### Task instructions
Take from the data every line in which the word "Collapse" is found.
** Task material follows **
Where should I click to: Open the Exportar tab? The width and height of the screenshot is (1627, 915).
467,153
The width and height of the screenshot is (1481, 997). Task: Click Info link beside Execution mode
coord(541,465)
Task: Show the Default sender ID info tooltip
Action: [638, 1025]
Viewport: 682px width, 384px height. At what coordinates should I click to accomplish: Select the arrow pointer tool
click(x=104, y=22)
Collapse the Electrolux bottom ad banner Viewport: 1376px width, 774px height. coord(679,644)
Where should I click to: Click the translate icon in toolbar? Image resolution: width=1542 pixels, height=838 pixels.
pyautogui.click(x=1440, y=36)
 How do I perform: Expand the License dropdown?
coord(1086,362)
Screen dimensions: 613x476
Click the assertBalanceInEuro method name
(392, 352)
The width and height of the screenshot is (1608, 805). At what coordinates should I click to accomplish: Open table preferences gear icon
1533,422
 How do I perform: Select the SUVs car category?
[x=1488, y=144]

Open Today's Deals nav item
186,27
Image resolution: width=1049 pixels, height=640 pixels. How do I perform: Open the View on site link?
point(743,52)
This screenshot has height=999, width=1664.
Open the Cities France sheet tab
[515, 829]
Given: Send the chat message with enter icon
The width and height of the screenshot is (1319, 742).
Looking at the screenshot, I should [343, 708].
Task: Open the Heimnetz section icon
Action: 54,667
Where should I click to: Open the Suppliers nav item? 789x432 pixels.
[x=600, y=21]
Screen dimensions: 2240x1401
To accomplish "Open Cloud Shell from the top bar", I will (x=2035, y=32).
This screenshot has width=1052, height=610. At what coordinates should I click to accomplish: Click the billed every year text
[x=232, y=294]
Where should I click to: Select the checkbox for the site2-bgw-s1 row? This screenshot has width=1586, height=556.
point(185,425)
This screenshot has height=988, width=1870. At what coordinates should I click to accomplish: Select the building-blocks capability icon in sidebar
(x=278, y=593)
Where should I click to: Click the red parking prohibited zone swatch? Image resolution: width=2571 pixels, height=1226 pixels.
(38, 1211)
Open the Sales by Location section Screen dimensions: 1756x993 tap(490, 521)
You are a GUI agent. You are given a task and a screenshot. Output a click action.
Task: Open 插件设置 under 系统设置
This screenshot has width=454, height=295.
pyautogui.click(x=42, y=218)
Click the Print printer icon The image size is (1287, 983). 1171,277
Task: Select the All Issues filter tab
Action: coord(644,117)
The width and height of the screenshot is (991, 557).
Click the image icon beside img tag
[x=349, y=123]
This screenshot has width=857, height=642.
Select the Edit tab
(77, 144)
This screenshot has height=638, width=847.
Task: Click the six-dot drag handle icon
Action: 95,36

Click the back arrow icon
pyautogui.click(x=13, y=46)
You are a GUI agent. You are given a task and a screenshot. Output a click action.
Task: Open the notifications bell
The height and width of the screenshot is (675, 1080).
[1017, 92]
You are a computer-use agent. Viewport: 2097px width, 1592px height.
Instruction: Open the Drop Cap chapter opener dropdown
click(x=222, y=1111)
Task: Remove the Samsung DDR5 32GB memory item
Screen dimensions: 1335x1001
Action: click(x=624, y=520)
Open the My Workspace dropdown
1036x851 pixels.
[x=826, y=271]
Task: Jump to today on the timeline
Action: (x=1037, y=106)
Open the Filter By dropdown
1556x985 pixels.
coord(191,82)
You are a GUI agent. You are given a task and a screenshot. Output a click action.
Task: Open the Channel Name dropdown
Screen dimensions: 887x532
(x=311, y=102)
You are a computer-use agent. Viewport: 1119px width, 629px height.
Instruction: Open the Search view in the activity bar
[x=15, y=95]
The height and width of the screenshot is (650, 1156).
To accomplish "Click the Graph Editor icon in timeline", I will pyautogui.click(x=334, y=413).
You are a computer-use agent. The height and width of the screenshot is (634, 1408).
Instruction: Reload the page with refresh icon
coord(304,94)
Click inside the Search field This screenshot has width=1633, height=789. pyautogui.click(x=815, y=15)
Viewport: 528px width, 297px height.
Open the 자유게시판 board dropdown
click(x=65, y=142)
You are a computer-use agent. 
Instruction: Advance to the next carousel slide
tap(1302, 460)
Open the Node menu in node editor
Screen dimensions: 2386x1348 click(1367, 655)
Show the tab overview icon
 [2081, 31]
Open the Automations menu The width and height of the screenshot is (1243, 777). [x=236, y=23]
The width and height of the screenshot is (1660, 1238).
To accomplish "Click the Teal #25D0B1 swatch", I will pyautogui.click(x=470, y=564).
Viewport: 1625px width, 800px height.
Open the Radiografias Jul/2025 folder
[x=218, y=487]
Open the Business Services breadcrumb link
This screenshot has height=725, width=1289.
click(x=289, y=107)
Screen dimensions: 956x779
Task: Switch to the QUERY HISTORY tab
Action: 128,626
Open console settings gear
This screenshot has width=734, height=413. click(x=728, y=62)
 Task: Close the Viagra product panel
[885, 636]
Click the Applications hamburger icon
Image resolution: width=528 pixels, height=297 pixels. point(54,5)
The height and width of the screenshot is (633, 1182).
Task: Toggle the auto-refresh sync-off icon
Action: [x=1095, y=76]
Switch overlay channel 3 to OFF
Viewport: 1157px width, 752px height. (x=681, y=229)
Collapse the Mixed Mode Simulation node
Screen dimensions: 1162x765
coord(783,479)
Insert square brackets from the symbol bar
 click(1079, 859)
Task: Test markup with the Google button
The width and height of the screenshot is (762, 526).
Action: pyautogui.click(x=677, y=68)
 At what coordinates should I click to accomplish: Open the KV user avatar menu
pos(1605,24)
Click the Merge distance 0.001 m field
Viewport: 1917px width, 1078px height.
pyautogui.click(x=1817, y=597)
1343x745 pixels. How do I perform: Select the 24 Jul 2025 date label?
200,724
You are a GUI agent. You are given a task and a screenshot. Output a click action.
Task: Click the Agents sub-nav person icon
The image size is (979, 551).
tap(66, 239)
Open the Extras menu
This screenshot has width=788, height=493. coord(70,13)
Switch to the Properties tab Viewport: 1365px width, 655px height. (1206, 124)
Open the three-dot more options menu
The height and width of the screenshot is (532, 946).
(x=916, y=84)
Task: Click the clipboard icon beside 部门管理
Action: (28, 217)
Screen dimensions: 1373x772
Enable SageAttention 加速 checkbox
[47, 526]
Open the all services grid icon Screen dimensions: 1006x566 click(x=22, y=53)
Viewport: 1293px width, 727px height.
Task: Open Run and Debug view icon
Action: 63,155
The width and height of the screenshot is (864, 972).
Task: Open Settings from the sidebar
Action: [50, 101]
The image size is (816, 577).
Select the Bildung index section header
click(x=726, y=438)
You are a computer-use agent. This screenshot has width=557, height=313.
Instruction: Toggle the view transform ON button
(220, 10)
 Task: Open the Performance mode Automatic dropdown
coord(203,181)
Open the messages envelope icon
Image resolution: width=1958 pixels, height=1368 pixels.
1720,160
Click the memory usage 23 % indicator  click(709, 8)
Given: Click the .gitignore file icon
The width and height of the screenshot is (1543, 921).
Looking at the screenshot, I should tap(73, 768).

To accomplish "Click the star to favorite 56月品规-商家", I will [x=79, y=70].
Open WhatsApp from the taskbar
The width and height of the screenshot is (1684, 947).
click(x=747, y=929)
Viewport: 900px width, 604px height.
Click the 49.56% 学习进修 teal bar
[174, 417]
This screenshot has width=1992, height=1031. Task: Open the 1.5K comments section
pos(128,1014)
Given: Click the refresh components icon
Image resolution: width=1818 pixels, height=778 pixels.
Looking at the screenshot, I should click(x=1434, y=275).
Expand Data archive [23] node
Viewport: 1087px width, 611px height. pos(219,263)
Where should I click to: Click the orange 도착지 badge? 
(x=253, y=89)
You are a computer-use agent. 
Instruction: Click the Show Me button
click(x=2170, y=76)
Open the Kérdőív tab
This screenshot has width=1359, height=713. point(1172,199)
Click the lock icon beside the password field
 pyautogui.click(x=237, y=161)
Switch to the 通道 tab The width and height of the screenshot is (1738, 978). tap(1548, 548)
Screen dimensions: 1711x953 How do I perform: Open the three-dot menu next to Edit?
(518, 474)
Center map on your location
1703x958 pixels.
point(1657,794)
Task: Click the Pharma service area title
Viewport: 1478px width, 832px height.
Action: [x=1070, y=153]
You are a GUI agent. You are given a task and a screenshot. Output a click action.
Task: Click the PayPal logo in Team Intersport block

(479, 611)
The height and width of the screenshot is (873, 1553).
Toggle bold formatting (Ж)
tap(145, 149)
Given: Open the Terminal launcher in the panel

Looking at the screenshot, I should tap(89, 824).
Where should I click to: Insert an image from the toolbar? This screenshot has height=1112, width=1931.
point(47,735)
** End of Task material **
### Answer box
Collapse the Electrolux bottom ad banner Viewport: 1376px width, 774px height. coord(679,644)
Collapse the Mixed Mode Simulation node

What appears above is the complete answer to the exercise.